[Objective] Put every line of the items below into a Markdown table with the columns "Row" and "Line," numbering the rows in order. Leave out the blank lines.

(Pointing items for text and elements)
++++++

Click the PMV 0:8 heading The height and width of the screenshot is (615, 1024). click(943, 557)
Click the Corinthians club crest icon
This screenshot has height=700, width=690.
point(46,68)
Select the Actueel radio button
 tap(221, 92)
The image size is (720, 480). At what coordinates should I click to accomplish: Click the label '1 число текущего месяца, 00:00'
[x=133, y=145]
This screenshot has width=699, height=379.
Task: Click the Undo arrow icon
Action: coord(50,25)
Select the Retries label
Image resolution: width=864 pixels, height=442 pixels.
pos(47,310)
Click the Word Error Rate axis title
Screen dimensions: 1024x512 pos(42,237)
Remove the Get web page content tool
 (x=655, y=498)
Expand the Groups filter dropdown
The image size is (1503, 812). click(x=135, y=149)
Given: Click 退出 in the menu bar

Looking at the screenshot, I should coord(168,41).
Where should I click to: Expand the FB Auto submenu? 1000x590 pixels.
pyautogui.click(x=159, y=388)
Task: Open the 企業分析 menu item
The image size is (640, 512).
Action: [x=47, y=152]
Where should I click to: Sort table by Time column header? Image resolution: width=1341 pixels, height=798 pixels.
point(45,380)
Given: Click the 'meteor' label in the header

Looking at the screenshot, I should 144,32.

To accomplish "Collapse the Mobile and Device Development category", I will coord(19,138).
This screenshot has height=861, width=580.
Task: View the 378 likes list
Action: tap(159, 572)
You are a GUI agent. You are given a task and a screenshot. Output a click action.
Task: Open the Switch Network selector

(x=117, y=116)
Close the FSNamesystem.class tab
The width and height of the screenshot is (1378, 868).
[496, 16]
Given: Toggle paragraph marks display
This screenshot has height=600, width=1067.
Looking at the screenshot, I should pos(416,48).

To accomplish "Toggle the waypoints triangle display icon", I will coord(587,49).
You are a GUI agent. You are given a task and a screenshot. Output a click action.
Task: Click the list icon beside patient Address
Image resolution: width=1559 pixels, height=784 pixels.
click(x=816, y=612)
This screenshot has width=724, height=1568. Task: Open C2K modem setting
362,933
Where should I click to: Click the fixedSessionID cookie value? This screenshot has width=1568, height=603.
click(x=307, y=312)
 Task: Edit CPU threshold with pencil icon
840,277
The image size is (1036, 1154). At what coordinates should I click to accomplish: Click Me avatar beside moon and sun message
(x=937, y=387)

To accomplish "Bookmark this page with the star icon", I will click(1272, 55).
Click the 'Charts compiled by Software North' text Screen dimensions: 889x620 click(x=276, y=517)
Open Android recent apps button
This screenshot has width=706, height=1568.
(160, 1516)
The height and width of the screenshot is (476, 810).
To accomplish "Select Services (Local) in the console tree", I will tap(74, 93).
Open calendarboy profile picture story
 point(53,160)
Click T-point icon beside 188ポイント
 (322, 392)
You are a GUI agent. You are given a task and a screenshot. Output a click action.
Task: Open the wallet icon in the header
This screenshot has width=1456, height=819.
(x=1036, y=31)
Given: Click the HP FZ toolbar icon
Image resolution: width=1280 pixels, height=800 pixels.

++++++

[Finished answer]
| Row | Line |
|---|---|
| 1 | Click the PMV 0:8 heading The height and width of the screenshot is (615, 1024). click(943, 557) |
| 2 | Click the Corinthians club crest icon |
| 3 | This screenshot has height=700, width=690. |
| 4 | point(46,68) |
| 5 | Select the Actueel radio button |
| 6 |  tap(221, 92) |
| 7 | The image size is (720, 480). At what coordinates should I click to accomplish: Click the label '1 число текущего месяца, 00:00' |
| 8 | [x=133, y=145] |
| 9 | This screenshot has width=699, height=379. |
| 10 | Task: Click the Undo arrow icon |
| 11 | Action: coord(50,25) |
| 12 | Select the Retries label |
| 13 | Image resolution: width=864 pixels, height=442 pixels. |
| 14 | pos(47,310) |
| 15 | Click the Word Error Rate axis title |
| 16 | Screen dimensions: 1024x512 pos(42,237) |
| 17 | Remove the Get web page content tool |
| 18 |  (x=655, y=498) |
| 19 | Expand the Groups filter dropdown |
| 20 | The image size is (1503, 812). click(x=135, y=149) |
| 21 | Given: Click 退出 in the menu bar |
| 22 | Looking at the screenshot, I should coord(168,41). |
| 23 | Where should I click to: Expand the FB Auto submenu? 1000x590 pixels. |
| 24 | pyautogui.click(x=159, y=388) |
| 25 | Task: Open the 企業分析 menu item |
| 26 | The image size is (640, 512). |
| 27 | Action: [x=47, y=152] |
| 28 | Where should I click to: Sort table by Time column header? Image resolution: width=1341 pixels, height=798 pixels. |
| 29 | point(45,380) |
| 30 | Given: Click the 'meteor' label in the header |
| 31 | Looking at the screenshot, I should 144,32. |
| 32 | To accomplish "Collapse the Mobile and Device Development category", I will coord(19,138). |
| 33 | This screenshot has height=861, width=580. |
| 34 | Task: View the 378 likes list |
| 35 | Action: tap(159, 572) |
| 36 | You are a GUI agent. You are given a task and a screenshot. Output a click action. |
| 37 | Task: Open the Switch Network selector |
| 38 | (x=117, y=116) |
| 39 | Close the FSNamesystem.class tab |
| 40 | The width and height of the screenshot is (1378, 868). |
| 41 | [496, 16] |
| 42 | Given: Toggle paragraph marks display |
| 43 | This screenshot has height=600, width=1067. |
| 44 | Looking at the screenshot, I should pos(416,48). |
| 45 | To accomplish "Toggle the waypoints triangle display icon", I will coord(587,49). |
| 46 | You are a GUI agent. You are given a task and a screenshot. Output a click action. |
| 47 | Task: Click the list icon beside patient Address |
| 48 | Image resolution: width=1559 pixels, height=784 pixels. |
| 49 | click(x=816, y=612) |
| 50 | This screenshot has width=724, height=1568. Task: Open C2K modem setting |
| 51 | 362,933 |
| 52 | Where should I click to: Click the fixedSessionID cookie value? This screenshot has width=1568, height=603. |
| 53 | click(x=307, y=312) |
| 54 |  Task: Edit CPU threshold with pencil icon |
| 55 | 840,277 |
| 56 | The image size is (1036, 1154). At what coordinates should I click to accomplish: Click Me avatar beside moon and sun message |
| 57 | (x=937, y=387) |
| 58 | To accomplish "Bookmark this page with the star icon", I will click(1272, 55). |
| 59 | Click the 'Charts compiled by Software North' text Screen dimensions: 889x620 click(x=276, y=517) |
| 60 | Open Android recent apps button |
| 61 | This screenshot has width=706, height=1568. |
| 62 | (160, 1516) |
| 63 | The height and width of the screenshot is (476, 810). |
| 64 | To accomplish "Select Services (Local) in the console tree", I will tap(74, 93). |
| 65 | Open calendarboy profile picture story |
| 66 |  point(53,160) |
| 67 | Click T-point icon beside 188ポイント |
| 68 |  (322, 392) |
| 69 | You are a GUI agent. You are given a task and a screenshot. Output a click action. |
| 70 | Task: Open the wallet icon in the header |
| 71 | This screenshot has width=1456, height=819. |
| 72 | (x=1036, y=31) |
| 73 | Given: Click the HP FZ toolbar icon |
| 74 | Image resolution: width=1280 pixels, height=800 pixels. |